Experts praise Hawaii’s new law on misuse of generated AI

Applications of AI


HONOLULU (HawaiiNewsNow) – If a generative artificial intelligence deepfake harms your reputation and was created without your permission, you can now file a civil lawsuit against its creator.

This is included in one of the new laws Gov. Josh Green signed this week. Prohibits the harmful use of deepfake images and videos and creates a path for victims to recover up to $25,000 per piece of content.

“Coconut Wireless will have spread that deepfake across the island before you can even utter a word of correction, just like the deepfake we created together with your permission,” said Gabriel Yanagihara, an AI consultant and educator who created this reporter’s deepfake in a previous article.

Yanagihara said states are trying to stay ahead of the federal government in protecting people from AI-generated fraud.

“We’re seeing a lot of scams using deepfakes, where people copy your voice or your image and use it to try to scam you out of you, defame your reputation, or blackmail you by saying, ‘Hey, I created this deepfake image.
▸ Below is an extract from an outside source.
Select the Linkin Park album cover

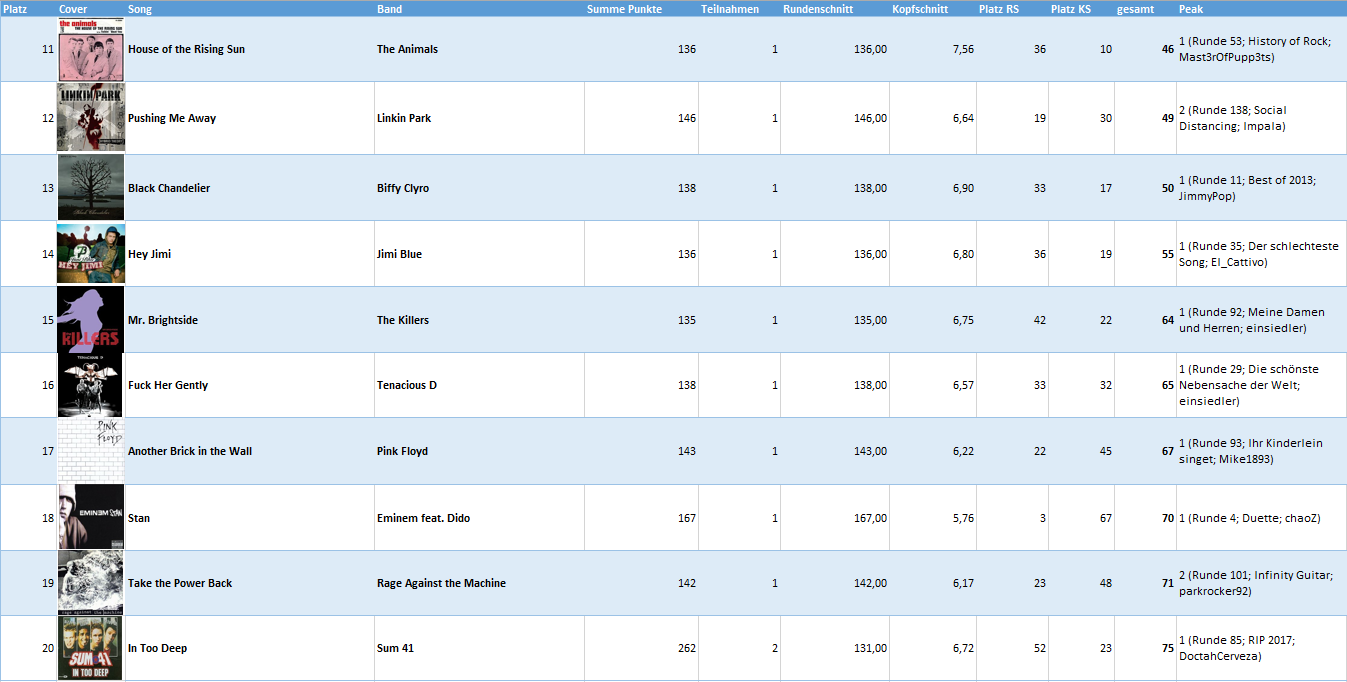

Unless you send money somewhere, I’m going to send this to everyone on LinkedIn,'” he said.

“Was it generated by a computer, or was it generated by, say, Ben Gutierrez? Did Ben say it, or was it generated by a computer that some person manipulated what Ben said?” said Jerry Agruza, a professor at the University of California’s Sidler College of Business.

Agrusa co-authored a research paper published this week on public trust in generative AI. It found that over 80% of those surveyed said deepfakes could mislead people or put their personal data at risk. Only 54% said deepfakes could be useful. Nearly 25% answered “I don’t know.”
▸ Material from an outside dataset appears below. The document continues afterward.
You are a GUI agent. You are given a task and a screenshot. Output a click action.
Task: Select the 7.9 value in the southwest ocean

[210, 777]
“Right now, we’re always thinking, ‘Is this real, is it real now, where did it come from?’ And I think if we can have some form of guardrails, we can reap even more of the benefits of generative AI,” Agrusa says.

Experts say the new laws will help, but education will be key as AI becomes more widespread and improved.

“Just get written citations and written sources. Like the video you and I shot, get permission from people,” Yanagihara said. “Don’t create dialogs in advance and use tools like Photoshop.”

“The issue is trust,” Agrusa said. “If you trust something that you deem to be legal, you’re more likely to use it and it’s more beneficial.”